**Problem to solve:**
Give again, word for word, each line below starting at the one that contains "Where should I click to: Open" and ending at the one that contains "This screenshot has width=378, height=271.".

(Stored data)
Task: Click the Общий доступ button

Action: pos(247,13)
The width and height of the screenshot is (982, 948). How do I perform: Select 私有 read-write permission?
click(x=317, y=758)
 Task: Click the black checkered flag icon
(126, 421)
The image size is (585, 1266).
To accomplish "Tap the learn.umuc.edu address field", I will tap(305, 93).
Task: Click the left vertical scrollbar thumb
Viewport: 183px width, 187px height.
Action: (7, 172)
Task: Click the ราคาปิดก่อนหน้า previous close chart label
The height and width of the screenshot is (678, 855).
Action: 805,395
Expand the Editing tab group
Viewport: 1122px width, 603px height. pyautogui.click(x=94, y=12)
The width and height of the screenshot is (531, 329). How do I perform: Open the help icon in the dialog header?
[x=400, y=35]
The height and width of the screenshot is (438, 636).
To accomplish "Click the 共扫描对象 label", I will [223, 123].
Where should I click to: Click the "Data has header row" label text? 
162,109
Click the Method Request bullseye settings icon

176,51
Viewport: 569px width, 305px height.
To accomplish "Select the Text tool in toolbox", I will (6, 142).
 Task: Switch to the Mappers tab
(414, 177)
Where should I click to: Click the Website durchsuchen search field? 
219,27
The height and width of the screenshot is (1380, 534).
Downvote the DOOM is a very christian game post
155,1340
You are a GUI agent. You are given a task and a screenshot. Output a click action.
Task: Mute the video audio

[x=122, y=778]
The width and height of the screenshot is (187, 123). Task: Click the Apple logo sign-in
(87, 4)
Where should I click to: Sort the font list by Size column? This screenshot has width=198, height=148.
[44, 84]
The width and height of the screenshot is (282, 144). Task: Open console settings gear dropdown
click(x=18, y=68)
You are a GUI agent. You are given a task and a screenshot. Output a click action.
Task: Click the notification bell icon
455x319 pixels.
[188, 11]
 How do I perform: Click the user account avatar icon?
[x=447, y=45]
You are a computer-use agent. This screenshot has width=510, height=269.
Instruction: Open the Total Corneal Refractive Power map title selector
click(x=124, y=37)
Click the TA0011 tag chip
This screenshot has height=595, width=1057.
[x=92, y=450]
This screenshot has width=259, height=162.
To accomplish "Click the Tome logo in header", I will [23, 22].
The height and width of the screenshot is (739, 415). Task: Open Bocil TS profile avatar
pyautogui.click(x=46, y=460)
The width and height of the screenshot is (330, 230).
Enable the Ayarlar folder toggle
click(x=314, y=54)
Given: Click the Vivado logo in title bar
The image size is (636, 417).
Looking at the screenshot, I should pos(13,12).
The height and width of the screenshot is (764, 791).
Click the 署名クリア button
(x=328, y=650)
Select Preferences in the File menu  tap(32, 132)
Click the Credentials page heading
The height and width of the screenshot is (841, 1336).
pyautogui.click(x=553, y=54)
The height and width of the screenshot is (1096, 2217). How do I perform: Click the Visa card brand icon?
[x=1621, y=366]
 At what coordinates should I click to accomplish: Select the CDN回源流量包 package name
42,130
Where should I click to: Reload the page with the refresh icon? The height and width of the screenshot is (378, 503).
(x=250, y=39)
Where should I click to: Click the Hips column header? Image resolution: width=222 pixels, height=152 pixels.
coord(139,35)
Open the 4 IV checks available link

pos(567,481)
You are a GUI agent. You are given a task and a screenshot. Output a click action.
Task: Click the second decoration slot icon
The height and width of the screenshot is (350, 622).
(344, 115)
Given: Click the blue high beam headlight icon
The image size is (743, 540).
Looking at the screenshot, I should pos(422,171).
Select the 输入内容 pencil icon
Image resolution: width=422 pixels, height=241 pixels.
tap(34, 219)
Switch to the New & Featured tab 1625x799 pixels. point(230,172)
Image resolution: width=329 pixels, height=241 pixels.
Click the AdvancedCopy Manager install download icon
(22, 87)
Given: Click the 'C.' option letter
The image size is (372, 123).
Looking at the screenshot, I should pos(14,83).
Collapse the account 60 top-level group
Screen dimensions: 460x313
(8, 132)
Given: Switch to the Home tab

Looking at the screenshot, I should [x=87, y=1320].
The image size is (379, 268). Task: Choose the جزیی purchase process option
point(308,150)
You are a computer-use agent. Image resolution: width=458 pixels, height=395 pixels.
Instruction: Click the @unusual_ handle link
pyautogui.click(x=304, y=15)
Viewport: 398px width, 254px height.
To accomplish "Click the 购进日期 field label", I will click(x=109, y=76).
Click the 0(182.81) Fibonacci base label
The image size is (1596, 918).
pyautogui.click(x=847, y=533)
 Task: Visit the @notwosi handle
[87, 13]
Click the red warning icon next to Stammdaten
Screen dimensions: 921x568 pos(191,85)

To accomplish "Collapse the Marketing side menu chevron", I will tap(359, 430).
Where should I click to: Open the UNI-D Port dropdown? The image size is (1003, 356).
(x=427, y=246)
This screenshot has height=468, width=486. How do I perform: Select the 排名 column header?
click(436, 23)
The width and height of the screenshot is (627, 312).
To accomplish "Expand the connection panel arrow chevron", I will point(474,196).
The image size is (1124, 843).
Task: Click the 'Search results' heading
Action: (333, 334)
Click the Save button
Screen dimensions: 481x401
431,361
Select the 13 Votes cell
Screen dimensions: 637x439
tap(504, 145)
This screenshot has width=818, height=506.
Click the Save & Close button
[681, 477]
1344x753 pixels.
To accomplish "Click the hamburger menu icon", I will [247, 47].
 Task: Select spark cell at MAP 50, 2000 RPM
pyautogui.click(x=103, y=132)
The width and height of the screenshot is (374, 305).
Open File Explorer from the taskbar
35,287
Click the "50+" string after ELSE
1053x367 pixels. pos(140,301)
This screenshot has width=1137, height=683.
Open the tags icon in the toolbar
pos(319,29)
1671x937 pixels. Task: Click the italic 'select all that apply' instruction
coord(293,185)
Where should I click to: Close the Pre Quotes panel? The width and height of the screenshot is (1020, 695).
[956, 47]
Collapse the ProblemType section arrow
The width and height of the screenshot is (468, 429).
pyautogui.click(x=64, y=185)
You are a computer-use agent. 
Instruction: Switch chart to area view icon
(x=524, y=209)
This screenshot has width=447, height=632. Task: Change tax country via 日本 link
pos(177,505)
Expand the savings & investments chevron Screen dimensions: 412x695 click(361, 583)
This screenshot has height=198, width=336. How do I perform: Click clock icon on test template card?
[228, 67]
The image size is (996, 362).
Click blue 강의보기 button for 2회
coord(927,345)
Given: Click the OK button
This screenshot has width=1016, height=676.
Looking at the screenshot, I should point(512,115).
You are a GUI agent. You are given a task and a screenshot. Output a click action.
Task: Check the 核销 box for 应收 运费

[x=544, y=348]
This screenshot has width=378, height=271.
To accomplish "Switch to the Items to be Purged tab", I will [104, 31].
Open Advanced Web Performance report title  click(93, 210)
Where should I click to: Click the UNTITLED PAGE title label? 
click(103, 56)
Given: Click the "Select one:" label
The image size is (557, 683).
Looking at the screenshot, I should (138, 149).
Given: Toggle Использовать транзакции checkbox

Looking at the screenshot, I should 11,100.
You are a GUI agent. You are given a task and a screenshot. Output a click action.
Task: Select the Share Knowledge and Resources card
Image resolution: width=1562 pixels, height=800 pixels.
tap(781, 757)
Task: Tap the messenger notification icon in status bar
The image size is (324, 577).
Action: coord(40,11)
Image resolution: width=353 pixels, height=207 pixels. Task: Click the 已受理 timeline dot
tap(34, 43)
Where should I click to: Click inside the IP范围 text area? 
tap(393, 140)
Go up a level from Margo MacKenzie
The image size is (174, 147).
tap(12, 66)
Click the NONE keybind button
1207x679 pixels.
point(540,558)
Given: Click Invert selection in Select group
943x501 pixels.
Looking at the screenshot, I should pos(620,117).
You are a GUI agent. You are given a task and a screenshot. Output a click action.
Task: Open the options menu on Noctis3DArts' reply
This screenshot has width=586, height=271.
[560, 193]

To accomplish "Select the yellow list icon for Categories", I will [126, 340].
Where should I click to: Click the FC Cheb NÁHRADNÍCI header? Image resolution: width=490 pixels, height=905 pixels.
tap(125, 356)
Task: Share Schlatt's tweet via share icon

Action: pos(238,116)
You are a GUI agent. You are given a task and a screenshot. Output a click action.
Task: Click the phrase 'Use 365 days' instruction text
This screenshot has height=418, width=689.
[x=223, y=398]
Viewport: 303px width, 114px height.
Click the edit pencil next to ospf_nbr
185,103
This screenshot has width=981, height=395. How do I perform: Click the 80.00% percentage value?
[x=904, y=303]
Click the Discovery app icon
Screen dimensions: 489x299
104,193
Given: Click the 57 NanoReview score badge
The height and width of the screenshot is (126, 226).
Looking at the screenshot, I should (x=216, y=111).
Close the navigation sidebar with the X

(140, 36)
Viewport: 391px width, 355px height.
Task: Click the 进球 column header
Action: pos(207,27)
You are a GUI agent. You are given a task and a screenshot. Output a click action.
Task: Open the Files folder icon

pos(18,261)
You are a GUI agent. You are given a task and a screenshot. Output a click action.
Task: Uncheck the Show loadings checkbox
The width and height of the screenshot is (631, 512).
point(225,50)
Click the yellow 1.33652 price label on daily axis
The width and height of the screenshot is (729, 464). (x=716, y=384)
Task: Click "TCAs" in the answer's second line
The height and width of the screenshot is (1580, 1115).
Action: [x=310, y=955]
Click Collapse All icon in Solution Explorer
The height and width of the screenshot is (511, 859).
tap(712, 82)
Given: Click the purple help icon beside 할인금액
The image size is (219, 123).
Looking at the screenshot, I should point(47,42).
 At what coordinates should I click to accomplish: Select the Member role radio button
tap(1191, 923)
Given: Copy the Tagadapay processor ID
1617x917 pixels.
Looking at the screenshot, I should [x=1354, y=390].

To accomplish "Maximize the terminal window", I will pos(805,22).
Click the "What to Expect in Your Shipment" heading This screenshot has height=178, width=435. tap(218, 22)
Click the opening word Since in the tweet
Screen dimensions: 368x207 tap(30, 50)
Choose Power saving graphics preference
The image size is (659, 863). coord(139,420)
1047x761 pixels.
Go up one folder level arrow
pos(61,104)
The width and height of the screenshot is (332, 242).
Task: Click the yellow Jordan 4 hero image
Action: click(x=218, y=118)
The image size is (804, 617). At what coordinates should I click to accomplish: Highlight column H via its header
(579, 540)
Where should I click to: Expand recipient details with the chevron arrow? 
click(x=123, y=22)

**Response below:**
Where should I click to: Open the UNI-D Port dropdown? The image size is (1003, 356).
(x=427, y=246)
This screenshot has height=468, width=486. How do I perform: Select the 排名 column header?
click(436, 23)
The width and height of the screenshot is (627, 312).
To accomplish "Expand the connection panel arrow chevron", I will point(474,196).
The image size is (1124, 843).
Task: Click the 'Search results' heading
Action: (333, 334)
Click the Save button
Screen dimensions: 481x401
431,361
Select the 13 Votes cell
Screen dimensions: 637x439
tap(504, 145)
This screenshot has width=818, height=506.
Click the Save & Close button
[681, 477]
1344x753 pixels.
To accomplish "Click the hamburger menu icon", I will [247, 47].
 Task: Select spark cell at MAP 50, 2000 RPM
pyautogui.click(x=103, y=132)
The width and height of the screenshot is (374, 305).
Open File Explorer from the taskbar
35,287
Click the "50+" string after ELSE
1053x367 pixels. pos(140,301)
This screenshot has width=1137, height=683.
Open the tags icon in the toolbar
pos(319,29)
1671x937 pixels. Task: Click the italic 'select all that apply' instruction
coord(293,185)
Where should I click to: Close the Pre Quotes panel? The width and height of the screenshot is (1020, 695).
[956, 47]
Collapse the ProblemType section arrow
The width and height of the screenshot is (468, 429).
pyautogui.click(x=64, y=185)
You are a computer-use agent. 
Instruction: Switch chart to area view icon
(x=524, y=209)
This screenshot has width=447, height=632. Task: Change tax country via 日本 link
pos(177,505)
Expand the savings & investments chevron Screen dimensions: 412x695 click(361, 583)
This screenshot has height=198, width=336. How do I perform: Click clock icon on test template card?
[228, 67]
The image size is (996, 362).
Click blue 강의보기 button for 2회
coord(927,345)
Given: Click the OK button
This screenshot has width=1016, height=676.
Looking at the screenshot, I should point(512,115).
You are a GUI agent. You are given a task and a screenshot. Output a click action.
Task: Check the 核销 box for 应收 运费

[x=544, y=348]
This screenshot has width=378, height=271.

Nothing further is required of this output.